## YOUR INSTRUCTIONS
Please arrange the lines between the one holding "Screen dimensions: 1344x896" and the one holding "[x=544, y=54]", inclusive, as a Markdown table with the columns Number and Record line, leaving out any blank lines.

[Records from a pointing dataset]
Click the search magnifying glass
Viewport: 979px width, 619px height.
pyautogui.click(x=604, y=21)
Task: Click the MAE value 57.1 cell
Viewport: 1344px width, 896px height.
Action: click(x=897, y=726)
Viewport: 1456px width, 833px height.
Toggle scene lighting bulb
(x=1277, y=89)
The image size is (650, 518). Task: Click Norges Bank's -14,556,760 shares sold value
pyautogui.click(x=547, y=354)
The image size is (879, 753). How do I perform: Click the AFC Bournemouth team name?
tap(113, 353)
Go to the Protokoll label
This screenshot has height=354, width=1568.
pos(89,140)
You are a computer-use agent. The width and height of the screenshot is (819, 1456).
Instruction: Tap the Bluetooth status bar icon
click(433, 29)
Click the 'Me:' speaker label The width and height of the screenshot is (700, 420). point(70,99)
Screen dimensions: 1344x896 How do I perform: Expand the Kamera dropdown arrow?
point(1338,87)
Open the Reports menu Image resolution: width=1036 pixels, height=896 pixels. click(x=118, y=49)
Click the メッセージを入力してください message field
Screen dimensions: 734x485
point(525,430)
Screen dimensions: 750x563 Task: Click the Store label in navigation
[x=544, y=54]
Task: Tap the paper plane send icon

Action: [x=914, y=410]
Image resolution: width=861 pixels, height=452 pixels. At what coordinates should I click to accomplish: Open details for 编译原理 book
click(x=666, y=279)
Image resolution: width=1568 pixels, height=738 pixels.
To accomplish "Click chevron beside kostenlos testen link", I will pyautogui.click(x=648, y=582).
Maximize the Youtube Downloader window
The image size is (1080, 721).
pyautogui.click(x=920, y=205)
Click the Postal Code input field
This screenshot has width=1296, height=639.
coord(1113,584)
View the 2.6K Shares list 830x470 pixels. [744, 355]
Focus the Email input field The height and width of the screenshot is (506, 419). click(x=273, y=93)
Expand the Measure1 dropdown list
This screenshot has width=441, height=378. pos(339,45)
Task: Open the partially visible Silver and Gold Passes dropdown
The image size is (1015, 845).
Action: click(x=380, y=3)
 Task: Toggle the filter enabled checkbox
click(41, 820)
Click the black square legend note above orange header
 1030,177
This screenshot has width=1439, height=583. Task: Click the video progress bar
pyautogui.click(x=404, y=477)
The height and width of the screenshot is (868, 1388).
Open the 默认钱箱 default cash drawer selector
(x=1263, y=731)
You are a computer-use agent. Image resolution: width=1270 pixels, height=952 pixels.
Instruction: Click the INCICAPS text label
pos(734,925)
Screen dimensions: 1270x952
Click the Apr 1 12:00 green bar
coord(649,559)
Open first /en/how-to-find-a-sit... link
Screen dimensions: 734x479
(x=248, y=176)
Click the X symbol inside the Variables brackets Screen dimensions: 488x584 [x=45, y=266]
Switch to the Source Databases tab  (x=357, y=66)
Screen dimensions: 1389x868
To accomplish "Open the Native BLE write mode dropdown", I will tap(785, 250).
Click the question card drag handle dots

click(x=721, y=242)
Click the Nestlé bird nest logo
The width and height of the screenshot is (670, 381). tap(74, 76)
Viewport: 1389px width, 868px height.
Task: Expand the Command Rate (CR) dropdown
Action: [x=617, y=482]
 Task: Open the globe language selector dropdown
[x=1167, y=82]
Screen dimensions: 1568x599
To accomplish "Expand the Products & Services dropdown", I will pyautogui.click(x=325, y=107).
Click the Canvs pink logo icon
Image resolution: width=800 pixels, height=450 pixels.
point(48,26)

## SOLUTION
| Number | Record line |
|---|---|
| 1 | Screen dimensions: 1344x896 How do I perform: Expand the Kamera dropdown arrow? |
| 2 | point(1338,87) |
| 3 | Open the Reports menu Image resolution: width=1036 pixels, height=896 pixels. click(x=118, y=49) |
| 4 | Click the メッセージを入力してください message field |
| 5 | Screen dimensions: 734x485 |
| 6 | point(525,430) |
| 7 | Screen dimensions: 750x563 Task: Click the Store label in navigation |
| 8 | [x=544, y=54] |